[Opening DATA EXTRACTS section]

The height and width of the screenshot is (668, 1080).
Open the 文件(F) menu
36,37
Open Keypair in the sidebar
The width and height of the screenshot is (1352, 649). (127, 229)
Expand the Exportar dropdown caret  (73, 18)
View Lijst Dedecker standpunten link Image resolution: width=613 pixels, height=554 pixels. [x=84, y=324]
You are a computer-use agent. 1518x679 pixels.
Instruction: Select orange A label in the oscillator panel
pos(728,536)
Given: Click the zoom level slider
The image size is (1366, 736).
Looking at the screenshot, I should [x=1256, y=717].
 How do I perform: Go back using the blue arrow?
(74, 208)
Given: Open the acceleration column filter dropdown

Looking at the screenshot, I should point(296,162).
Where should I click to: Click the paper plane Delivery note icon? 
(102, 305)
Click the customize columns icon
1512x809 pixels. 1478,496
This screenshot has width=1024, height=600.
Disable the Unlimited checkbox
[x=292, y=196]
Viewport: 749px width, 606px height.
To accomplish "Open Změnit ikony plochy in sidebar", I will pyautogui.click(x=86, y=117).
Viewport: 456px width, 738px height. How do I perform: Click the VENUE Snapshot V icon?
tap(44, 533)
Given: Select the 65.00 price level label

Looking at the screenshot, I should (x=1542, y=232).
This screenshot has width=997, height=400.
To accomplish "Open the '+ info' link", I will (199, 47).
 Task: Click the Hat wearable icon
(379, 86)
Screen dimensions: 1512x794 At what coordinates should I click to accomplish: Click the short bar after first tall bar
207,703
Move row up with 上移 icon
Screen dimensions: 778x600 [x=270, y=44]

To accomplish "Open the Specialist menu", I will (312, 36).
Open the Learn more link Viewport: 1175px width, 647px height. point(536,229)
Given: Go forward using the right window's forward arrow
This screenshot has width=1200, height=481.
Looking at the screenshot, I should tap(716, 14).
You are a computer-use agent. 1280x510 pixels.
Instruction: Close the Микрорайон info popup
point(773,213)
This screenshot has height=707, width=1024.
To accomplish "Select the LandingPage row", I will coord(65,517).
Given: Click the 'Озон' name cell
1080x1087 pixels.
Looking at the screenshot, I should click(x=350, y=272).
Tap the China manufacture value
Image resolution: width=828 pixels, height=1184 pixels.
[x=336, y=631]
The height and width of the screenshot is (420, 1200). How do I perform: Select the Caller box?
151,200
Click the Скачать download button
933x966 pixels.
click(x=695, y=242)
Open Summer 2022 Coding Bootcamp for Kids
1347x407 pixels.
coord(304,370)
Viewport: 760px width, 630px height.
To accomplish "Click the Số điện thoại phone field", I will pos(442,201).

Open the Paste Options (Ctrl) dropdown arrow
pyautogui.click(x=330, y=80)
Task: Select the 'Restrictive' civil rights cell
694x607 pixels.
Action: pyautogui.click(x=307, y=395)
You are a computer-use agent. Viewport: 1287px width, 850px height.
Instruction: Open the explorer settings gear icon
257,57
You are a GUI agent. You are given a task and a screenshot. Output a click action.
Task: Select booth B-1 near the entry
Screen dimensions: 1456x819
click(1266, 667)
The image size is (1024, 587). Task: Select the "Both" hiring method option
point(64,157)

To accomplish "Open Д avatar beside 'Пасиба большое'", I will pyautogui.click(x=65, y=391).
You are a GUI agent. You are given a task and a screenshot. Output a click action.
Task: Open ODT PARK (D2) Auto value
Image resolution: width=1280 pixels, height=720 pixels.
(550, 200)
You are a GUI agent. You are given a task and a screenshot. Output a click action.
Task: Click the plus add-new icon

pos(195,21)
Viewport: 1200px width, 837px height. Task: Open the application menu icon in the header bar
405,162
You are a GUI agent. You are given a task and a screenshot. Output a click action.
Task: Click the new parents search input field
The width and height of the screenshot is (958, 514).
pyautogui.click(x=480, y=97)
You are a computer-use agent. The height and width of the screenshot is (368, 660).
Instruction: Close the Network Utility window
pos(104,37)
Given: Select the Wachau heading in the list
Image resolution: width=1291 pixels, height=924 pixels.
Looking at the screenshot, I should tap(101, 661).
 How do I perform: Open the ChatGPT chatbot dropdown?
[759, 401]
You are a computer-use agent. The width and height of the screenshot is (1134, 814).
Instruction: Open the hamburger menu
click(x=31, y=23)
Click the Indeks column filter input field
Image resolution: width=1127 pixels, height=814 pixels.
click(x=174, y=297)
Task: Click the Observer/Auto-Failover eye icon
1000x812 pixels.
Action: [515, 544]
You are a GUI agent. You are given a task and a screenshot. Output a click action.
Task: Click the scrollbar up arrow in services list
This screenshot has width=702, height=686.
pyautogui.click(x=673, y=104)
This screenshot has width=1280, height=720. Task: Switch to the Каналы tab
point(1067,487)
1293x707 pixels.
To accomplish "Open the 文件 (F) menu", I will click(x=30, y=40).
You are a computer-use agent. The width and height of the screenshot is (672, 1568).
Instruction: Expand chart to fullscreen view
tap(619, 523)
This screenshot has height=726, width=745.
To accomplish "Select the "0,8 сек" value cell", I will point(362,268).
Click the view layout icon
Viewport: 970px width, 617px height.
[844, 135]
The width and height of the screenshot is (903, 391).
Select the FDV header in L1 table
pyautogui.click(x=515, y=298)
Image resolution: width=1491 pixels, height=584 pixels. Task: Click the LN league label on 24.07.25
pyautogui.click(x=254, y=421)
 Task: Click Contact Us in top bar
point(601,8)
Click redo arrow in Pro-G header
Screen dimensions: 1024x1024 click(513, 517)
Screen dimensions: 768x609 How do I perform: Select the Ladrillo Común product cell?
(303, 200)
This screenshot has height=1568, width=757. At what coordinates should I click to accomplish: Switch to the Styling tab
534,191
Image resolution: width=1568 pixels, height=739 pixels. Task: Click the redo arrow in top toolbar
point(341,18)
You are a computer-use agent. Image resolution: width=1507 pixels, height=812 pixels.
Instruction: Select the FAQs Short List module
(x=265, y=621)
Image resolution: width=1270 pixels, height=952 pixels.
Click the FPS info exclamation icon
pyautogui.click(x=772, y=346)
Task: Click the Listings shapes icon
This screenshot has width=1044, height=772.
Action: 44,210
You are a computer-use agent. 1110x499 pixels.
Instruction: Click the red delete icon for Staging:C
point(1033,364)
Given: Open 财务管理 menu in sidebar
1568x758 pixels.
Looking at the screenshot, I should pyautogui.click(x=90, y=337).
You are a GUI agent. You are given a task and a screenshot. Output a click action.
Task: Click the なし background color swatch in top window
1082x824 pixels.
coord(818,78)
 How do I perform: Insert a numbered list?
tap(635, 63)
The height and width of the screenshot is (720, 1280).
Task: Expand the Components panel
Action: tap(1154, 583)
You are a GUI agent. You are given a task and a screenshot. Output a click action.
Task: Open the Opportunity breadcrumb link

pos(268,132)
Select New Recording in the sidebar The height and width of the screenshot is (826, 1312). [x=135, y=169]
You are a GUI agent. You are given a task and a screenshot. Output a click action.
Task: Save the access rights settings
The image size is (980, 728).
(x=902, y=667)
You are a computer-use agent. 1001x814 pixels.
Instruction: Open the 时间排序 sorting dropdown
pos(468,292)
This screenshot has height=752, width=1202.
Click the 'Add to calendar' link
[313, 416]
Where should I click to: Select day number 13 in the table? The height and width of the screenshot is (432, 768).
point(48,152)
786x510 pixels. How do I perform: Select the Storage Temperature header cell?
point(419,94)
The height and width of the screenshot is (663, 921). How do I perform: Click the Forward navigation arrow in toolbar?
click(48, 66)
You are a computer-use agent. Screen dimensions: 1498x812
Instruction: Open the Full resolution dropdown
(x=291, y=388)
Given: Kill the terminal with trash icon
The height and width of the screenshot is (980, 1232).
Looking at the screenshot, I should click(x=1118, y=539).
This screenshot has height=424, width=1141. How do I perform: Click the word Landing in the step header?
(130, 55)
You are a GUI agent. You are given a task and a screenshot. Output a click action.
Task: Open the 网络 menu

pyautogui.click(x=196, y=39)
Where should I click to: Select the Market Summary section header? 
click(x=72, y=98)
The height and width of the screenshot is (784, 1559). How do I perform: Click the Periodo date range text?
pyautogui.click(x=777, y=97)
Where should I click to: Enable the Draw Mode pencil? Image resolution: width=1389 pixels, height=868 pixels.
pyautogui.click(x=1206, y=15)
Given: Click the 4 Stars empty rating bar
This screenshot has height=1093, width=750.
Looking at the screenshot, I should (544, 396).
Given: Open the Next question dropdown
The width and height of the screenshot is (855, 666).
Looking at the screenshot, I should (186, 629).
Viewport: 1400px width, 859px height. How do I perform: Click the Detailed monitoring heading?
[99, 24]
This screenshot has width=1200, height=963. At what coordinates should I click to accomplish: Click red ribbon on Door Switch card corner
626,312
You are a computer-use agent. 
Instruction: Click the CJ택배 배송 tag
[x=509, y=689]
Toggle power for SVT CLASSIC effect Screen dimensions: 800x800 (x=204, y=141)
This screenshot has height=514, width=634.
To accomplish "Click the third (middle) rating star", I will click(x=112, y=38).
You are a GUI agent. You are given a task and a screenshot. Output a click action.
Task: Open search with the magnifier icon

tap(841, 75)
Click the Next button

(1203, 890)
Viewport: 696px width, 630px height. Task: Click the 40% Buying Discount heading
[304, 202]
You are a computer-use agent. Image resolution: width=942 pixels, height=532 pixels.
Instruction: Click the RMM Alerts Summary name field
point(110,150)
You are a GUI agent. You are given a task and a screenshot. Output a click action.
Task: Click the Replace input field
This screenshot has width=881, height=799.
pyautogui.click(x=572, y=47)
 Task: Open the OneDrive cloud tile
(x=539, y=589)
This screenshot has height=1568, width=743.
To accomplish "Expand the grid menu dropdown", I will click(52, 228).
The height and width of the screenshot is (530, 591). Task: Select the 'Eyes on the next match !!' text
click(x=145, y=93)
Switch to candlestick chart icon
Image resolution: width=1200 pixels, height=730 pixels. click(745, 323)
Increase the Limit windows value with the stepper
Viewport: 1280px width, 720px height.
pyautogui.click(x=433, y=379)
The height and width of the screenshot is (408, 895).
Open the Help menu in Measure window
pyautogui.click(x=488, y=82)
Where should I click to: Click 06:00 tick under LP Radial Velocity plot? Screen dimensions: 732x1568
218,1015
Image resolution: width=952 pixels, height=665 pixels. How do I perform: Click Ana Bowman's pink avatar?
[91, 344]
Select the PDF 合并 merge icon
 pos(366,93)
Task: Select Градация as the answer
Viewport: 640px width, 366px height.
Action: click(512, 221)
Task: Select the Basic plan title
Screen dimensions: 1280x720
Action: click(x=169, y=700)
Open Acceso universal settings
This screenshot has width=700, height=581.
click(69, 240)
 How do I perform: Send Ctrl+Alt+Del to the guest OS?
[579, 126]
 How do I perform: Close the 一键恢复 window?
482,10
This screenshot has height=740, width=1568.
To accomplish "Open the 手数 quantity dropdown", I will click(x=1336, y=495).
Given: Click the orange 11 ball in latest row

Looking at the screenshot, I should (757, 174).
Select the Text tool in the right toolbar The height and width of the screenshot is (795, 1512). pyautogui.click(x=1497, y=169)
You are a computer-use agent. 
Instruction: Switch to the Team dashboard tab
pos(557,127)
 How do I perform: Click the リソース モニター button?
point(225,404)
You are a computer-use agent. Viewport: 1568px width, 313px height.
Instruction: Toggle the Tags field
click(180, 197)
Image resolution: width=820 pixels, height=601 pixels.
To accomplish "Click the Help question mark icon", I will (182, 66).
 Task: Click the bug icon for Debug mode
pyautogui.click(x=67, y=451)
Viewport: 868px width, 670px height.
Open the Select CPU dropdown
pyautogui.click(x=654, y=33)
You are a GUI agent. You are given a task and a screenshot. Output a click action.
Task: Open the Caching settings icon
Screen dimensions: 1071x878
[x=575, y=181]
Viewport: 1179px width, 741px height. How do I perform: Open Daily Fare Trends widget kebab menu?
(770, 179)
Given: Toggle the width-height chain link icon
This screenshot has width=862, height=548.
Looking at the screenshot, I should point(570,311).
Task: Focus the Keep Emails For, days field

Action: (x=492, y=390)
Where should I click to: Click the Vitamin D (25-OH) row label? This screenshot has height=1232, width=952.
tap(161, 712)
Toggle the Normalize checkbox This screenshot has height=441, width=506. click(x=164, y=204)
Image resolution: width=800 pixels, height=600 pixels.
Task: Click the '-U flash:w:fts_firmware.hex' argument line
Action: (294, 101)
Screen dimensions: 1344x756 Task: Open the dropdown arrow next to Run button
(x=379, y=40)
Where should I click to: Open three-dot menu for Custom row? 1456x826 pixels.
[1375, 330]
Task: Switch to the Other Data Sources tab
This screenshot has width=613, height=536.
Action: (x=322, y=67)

[Closing DATA EXTRACTS section]

- _PROBLEM TO SOLVE_
Count the lines in the entries above that include the string "rating", then give only that figure.

- _WRITTEN SOLUTION_
2